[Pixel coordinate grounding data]
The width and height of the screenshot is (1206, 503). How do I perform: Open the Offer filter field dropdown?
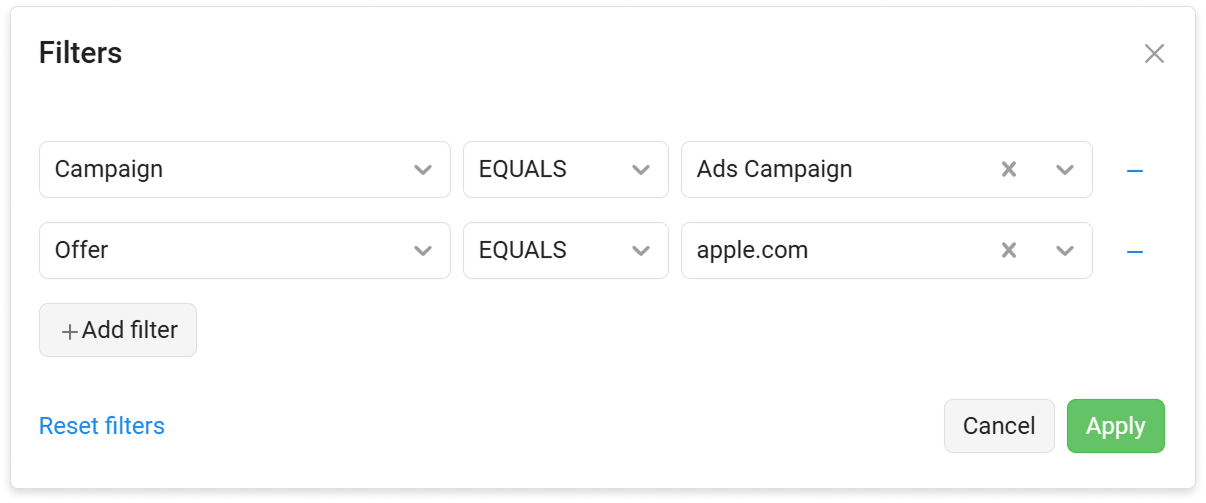(x=230, y=251)
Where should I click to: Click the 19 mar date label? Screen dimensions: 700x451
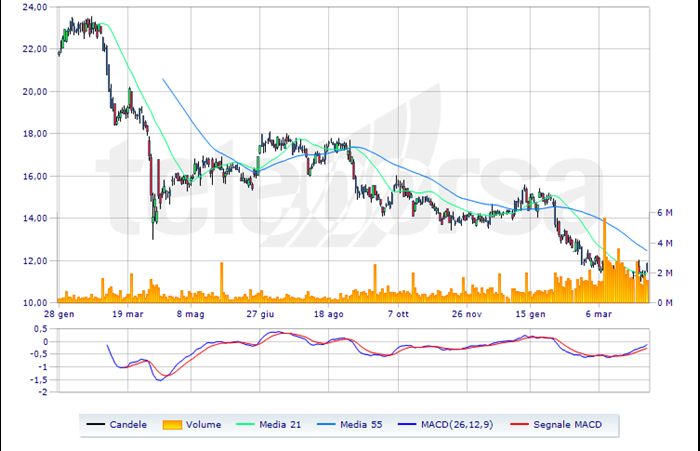[x=126, y=313]
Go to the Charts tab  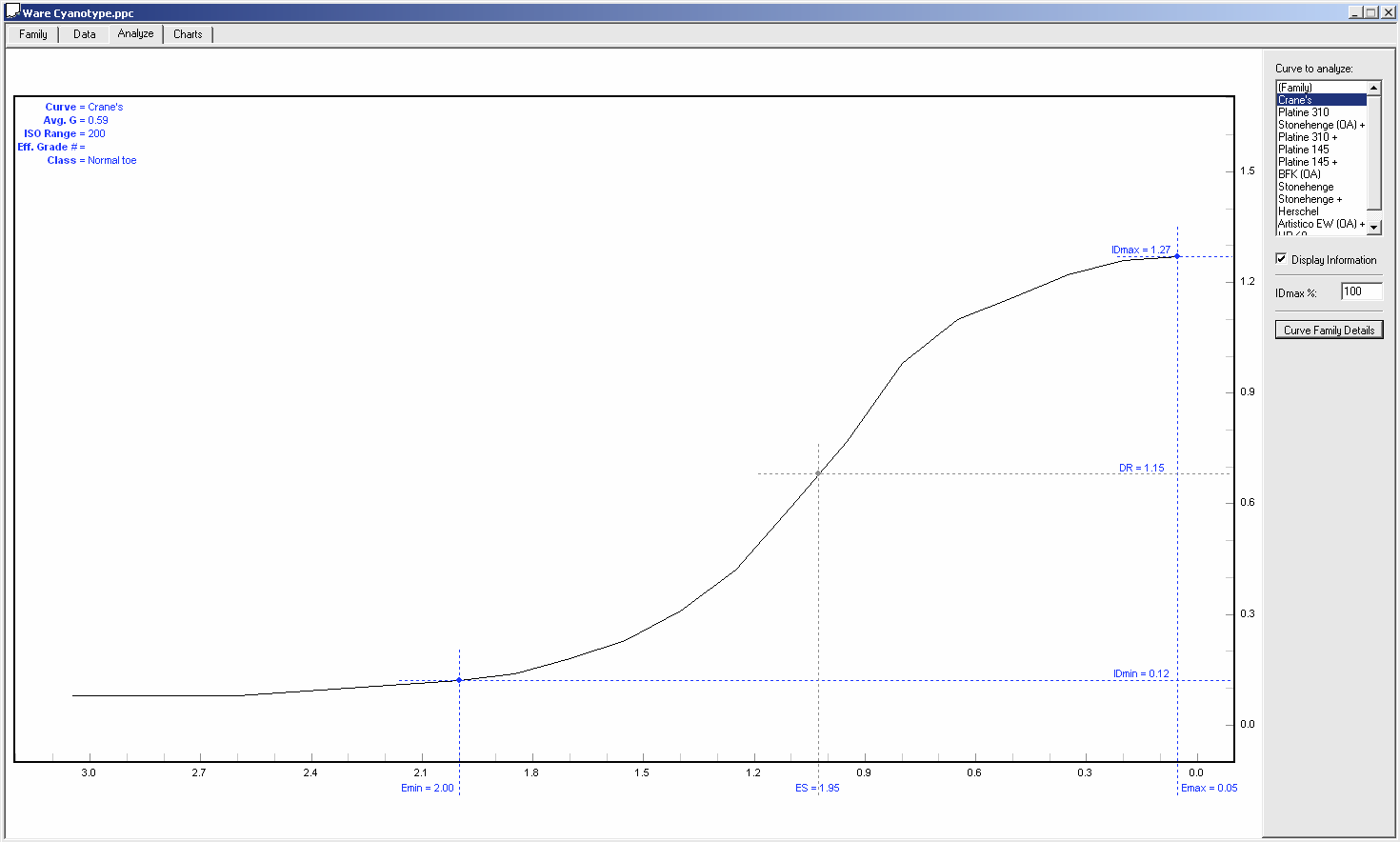tap(188, 34)
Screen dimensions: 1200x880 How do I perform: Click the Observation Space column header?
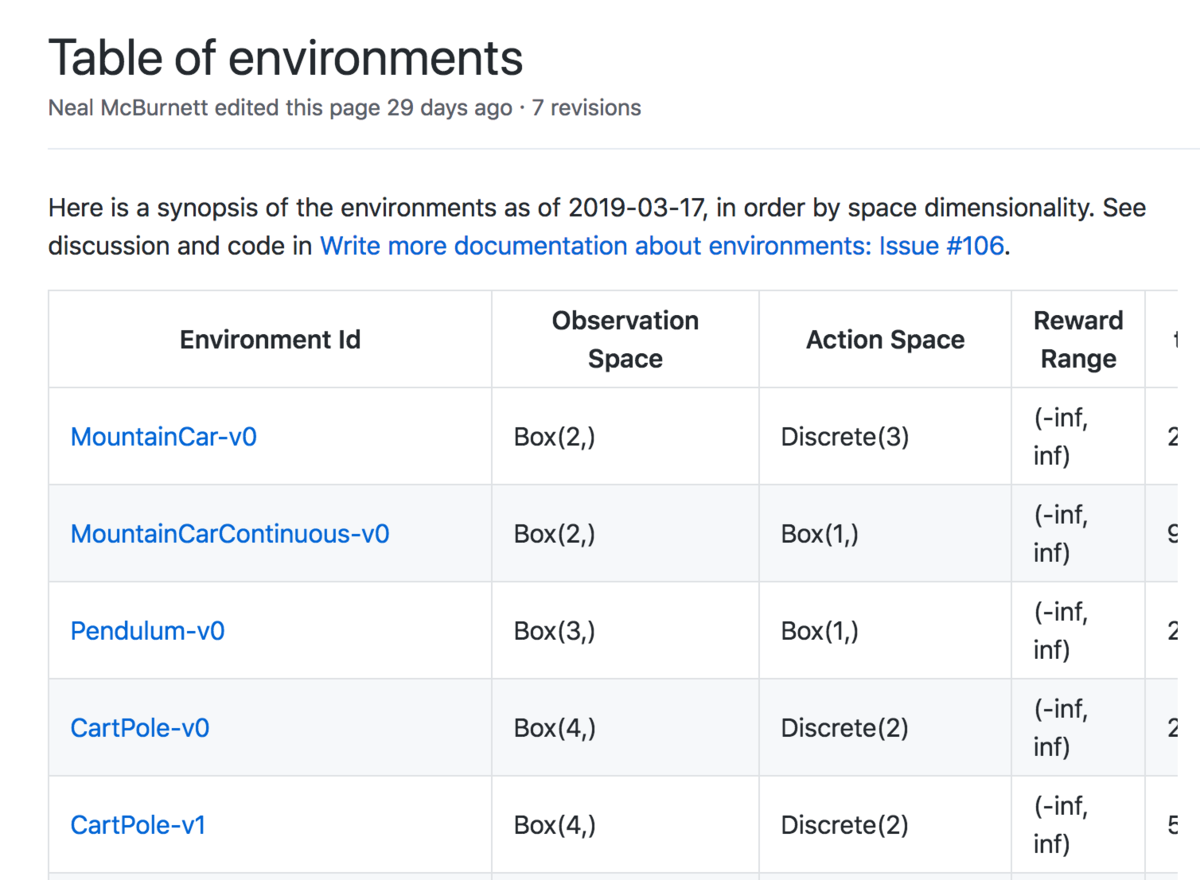625,340
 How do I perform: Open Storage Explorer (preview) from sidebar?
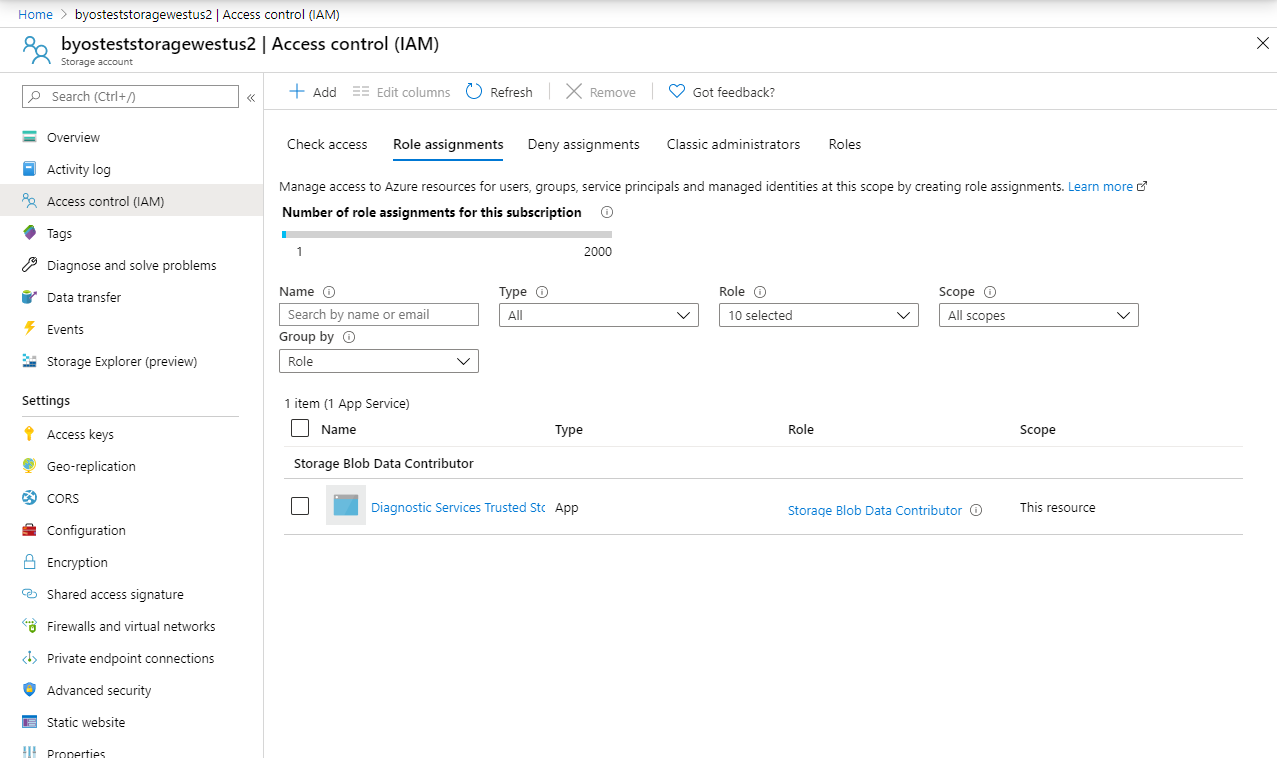[x=121, y=361]
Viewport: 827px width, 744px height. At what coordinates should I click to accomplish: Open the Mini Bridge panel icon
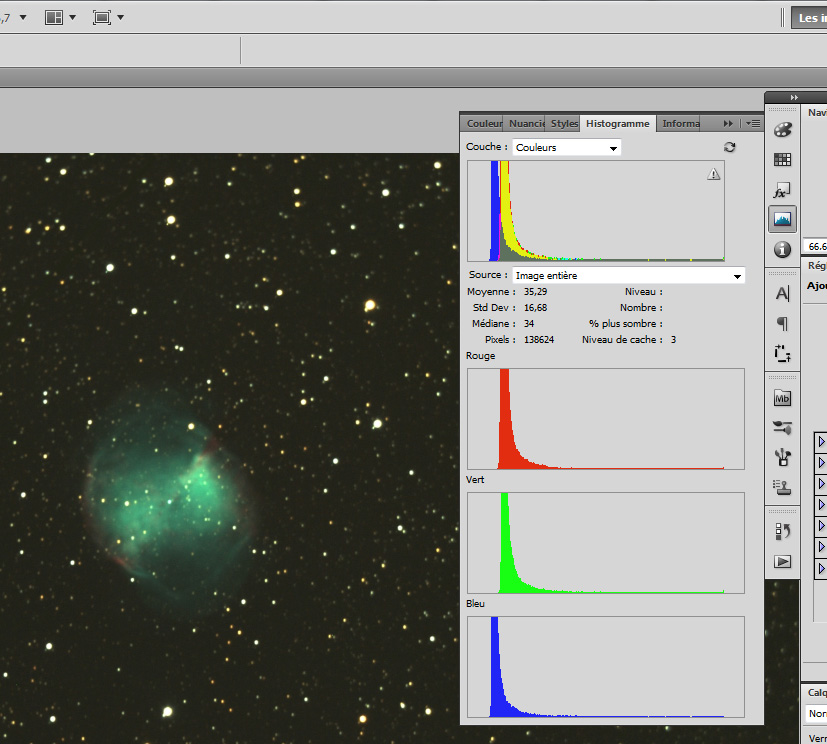coord(782,398)
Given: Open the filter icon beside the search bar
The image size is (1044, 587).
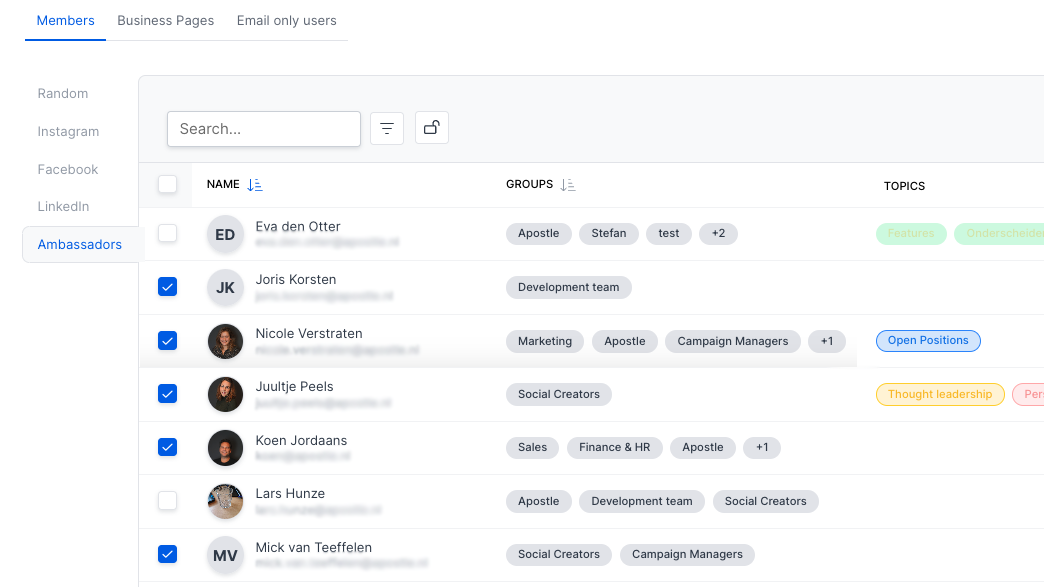Looking at the screenshot, I should click(387, 128).
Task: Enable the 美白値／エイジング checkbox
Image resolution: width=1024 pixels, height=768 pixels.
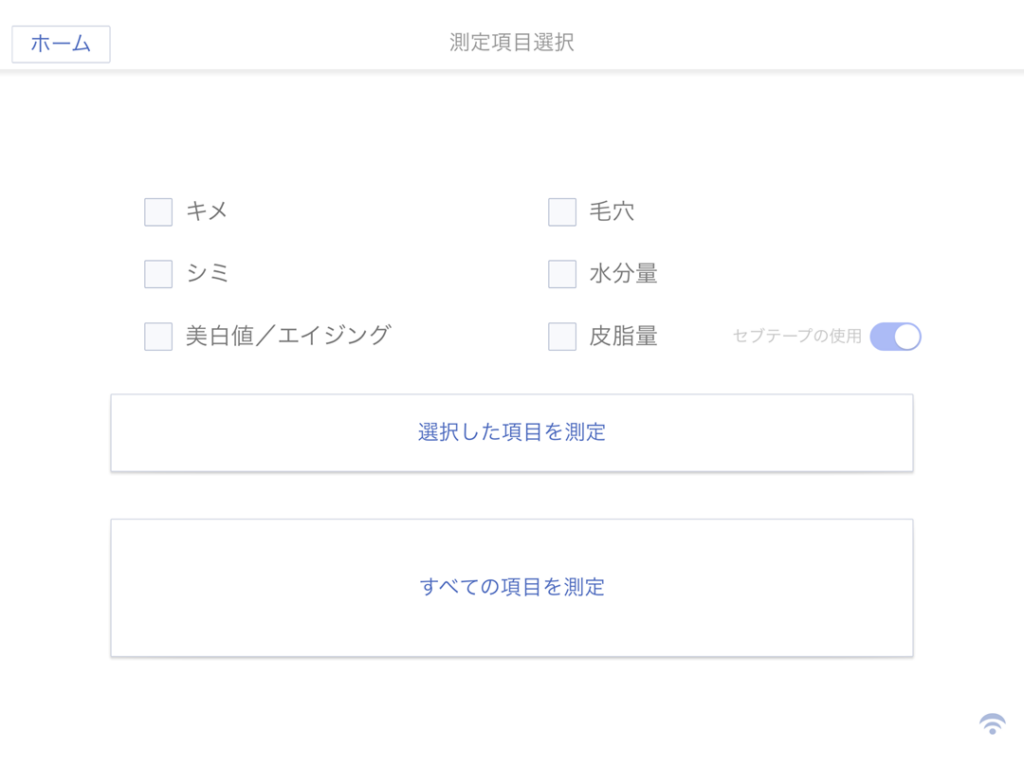Action: click(x=159, y=336)
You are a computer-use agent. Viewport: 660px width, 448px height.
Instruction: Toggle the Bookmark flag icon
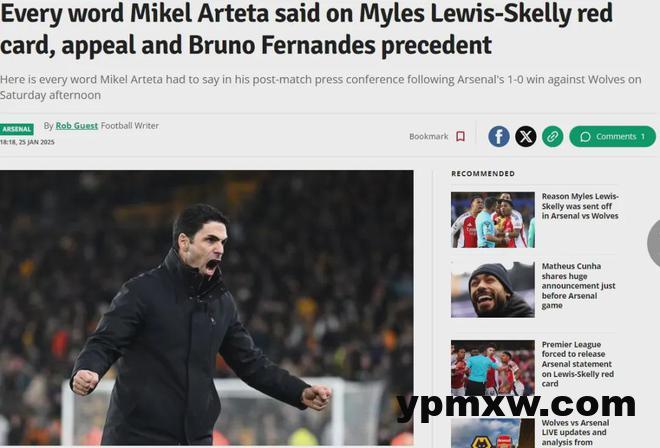460,136
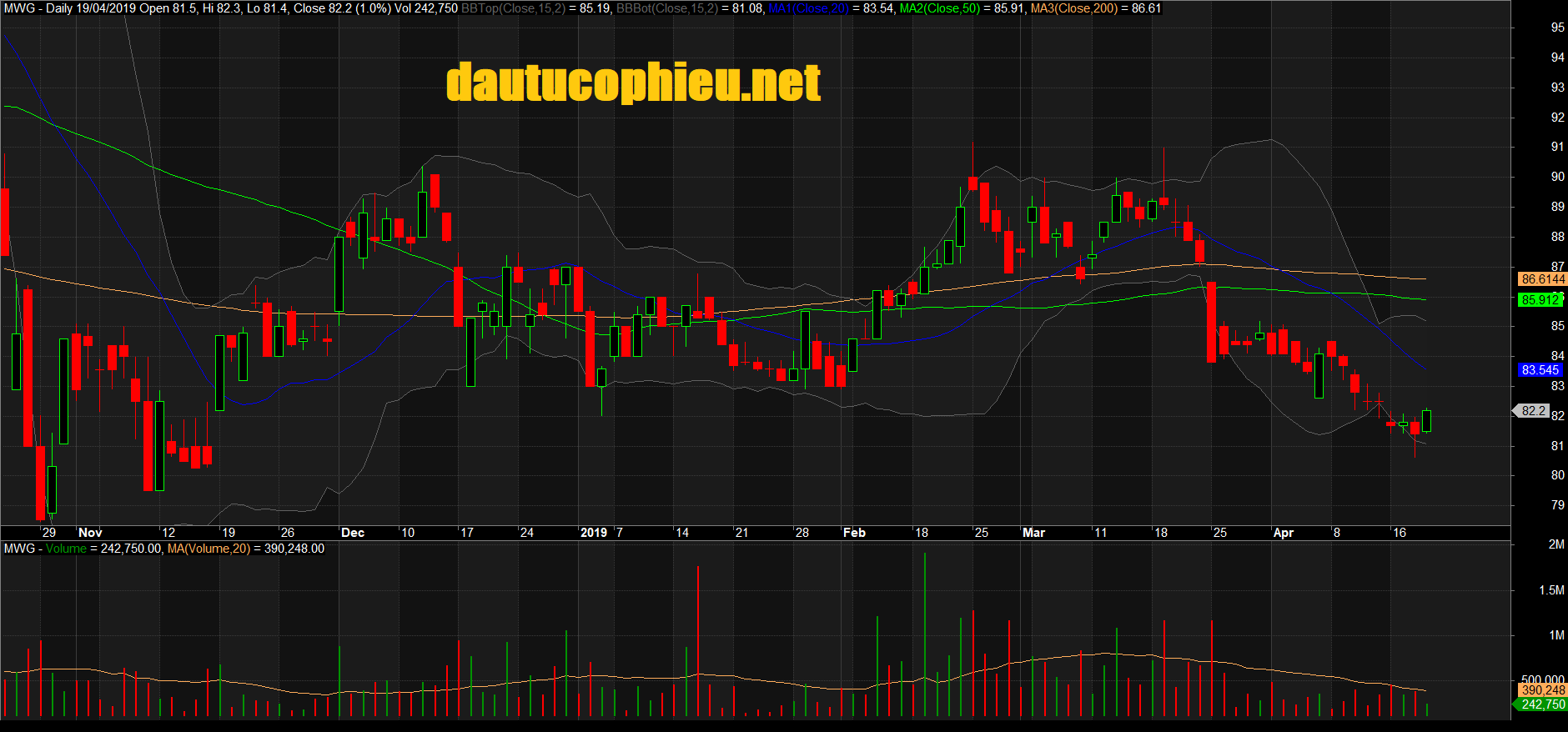The image size is (1568, 732).
Task: Click the Feb marker on the date axis
Action: point(854,533)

Instructions for the task:
Take the line that contains "Task: Enable the 美白値／エイジング checkbox" and every line after it down to the last line of the entries above, and output them exactly, with nothing else and no pictures.

Result:
Task: Enable the 美白値／エイジング checkbox
Image resolution: width=1024 pixels, height=768 pixels.
Action: click(x=159, y=336)
You are a computer-use agent. Viewport: 660px width, 448px height.
Instruction: Toggle the Bookmark flag icon
460,136
The image size is (1568, 732).
Task: Click the Feb marker on the date axis
Action: point(854,533)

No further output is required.